Monday Morning Montaigne: An Apology for Raymond Sebond, Take 3

I made it through the longest portion of the Apology, dear readers! And while it was as depressing and sermonistically strident as the preceding 60 pages, some light popped up at the end of the tunnel!

This segment of the Apology — go back to previous installments of this series (1 and 2) for the background on this part of Montaigne’s essays — is titled by our translator as Man has no knowledge (pages 449-508 in this edition) and examines the failures and inconsistencies of philosophy to explain, um, anything. M. focuses on the Greeks, which makes given the state of philosophy at the time he was writing. He breaks out three schools of “wise men,” since his project is to show that the learning of man is worthless. Or, as he puts it:

To really learned men has happened what happens to ears of wheat: they rise high and lofty, heads erect and proud, as long as they are empty; but when they are full and swollen with grain in their ripeness, they begin to grow humble and lower their horns. Similarly, men who have tried everything and sounded everything, having found in that pile of knowledge and store of so many various things nothing solid and firm, and nothing but vanity, have renounced their presumption and recognized their natural condition.

Back to the three schools. We have:

  1. “Peripatetics, Epicureans and Stoics . . . [who] established the sciences we have, and treated them as certain knowledge,
  2. “the Academics . . . [who] despaired of their quest and judged that truth could not be conceived by our powers,
  3. “[Pyrrhonians and] Skeptics . . . [who] say that they are still in search of the truth . . . [and] judge that those who think they have found it are infinitely mistaken.”

M. starts out by denying skeptics their skepticism, concluding that their radical doubt is too aware of itself to truly be doubt. He also contends that their doubt is purely for argument: “They use their reason to inquire and debate, but not to conclude and choose.” To M., the doubts of the skeptics are about the branches, and not the root.

Throughout the section, the core of his argument remains that the nature of the infinite is so far beyond our senses that our reason can’t hope to grasp it. It’s only our faith that brings us close, while reason’s presumption separates us from that higher self: “All that we undertake without his assistance, all that we see without the lamp of his grace, is only vanity and folly.”

M. contends that, if forced to bestow a material body on the divine, he would have worshiped the sun, since “[besides] its grandeur and beauty, it is the part of this machine that we find farthest from us, and therefore so little known that [its ancient worshipers] were to be pardoned for regarding it with wonder and reverence.” He later remarks that it’s such folly to personify the diving that he’d prefer to worship a god patterned after a serpent, dog, or ox.

This point follows an entertaining segment where M. lists no fewer than 25 philosophers and each one’s view on God and the divine (some of which have multiple views on such).
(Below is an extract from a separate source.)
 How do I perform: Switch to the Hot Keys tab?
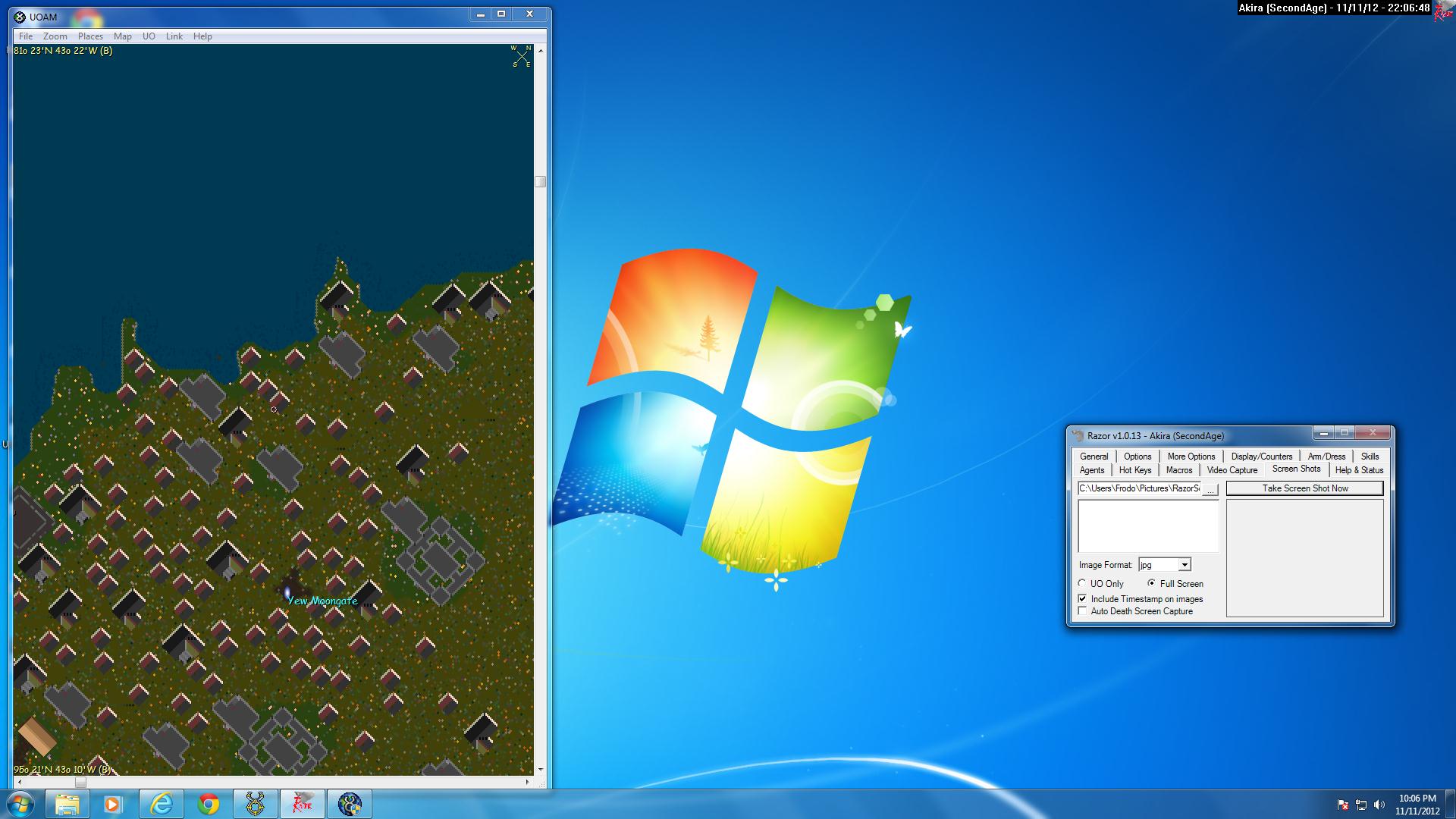pos(1134,470)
The point, of course, is that these were the greatest minds of their time, and they couldn’t settle on an idea of the divine.

From there, he lambastes them for coming no closer to an understanding of man. If anything, he opines, shouldn’t we have knowledge of ourselves?
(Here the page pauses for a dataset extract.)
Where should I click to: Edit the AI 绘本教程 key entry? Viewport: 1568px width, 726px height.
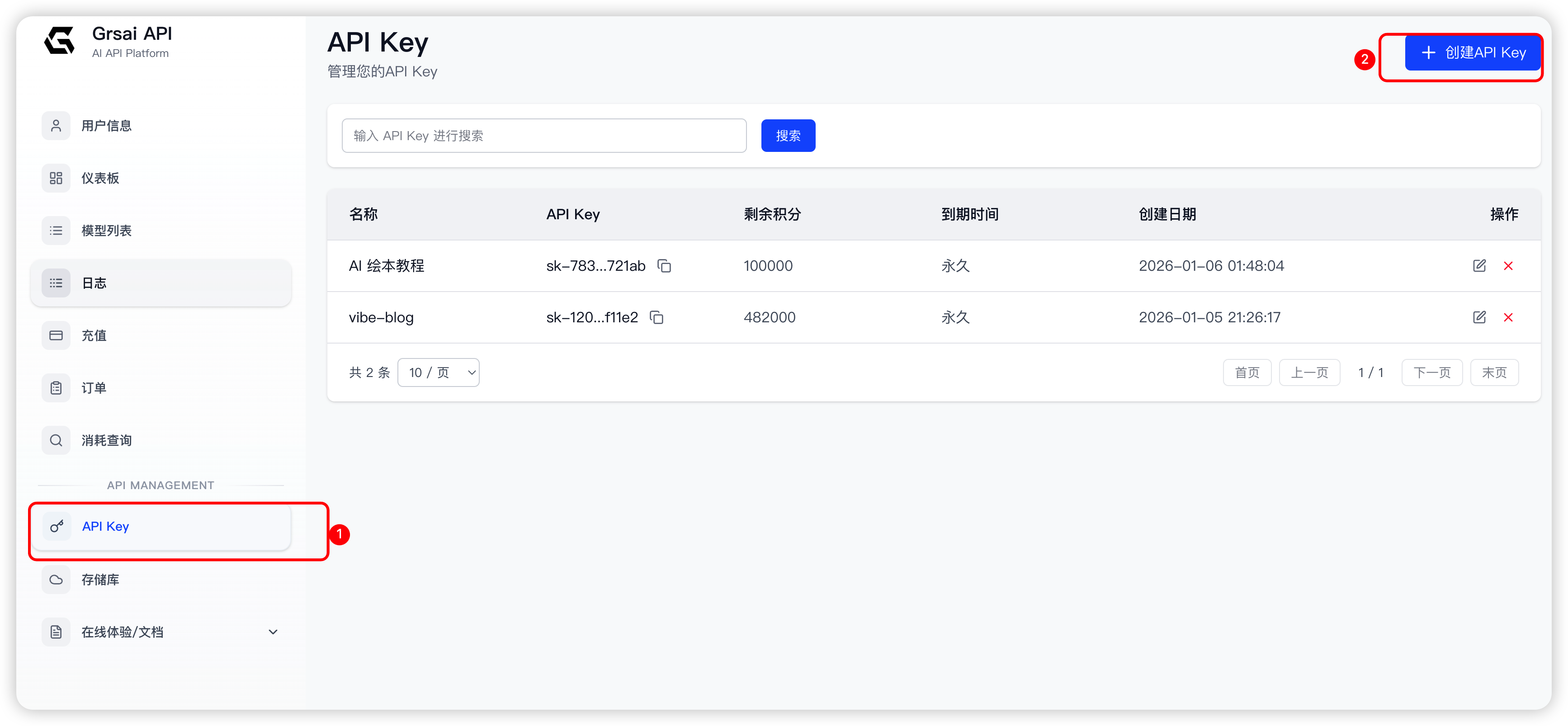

It’s a long and exhausting chapter, especially when M. turns his attention to Aristotle. I was inclined to think he wrote that section in a particularly boring style to mimic Aristotle’s notes, but that may’ve just been my own wandering attention. By the time I reached its conclusion, I wondered why he needed to go on at such length, to dismiss so many targets, unless his commission was paying by the word.

* * *

I found myself greatly relieved at the conclusion, not only because It’s Finally Over, but also because it leads into a two-page passage that the translator titles Warning to the Princess (the Apology being written for Princess Margaret of Valois). In this brief segment, it’s as if the mask falls from M. He admits that the Apology is “so long a work contrary to my custom” and proceeds to distill his message:

People are right to give the tightest possible barriers to the human mind. In study, as in everything else, its steps must be counted and regulated for it; the limits of the chase must be artificially determined for it. They bridle and bind it with religions, laws, customs, science, precepts, mortal and immortal punishments and rewards; and still we see that by its whirling and its incohesiveness it escapes all these bonds. It is an empty body, with nothing by which it can be seized and directed; a varying and formless body, which can be neither tied nor grasped.

Indeed there are few souls so orderly, so strong and wellborn, that they can be trusted with their own guidance, and that can sail with moderation and without temerity, in the freedom of their judgments, beyond the common opinions. It is more expedient to place them in tutelage.

The mind is a dangerous blade, even to its possessor, for anyone who does not know how to wield it with order and discretion.

It’s not a sentiment I necessarily agree with, but I’m happy that M. is able to cut it down to a few paragraphs this way. Still, there are another 46 pages ahead comprising five more sections, so I’m afraid it’ll be another week before I can build up some enthusiasm for this project.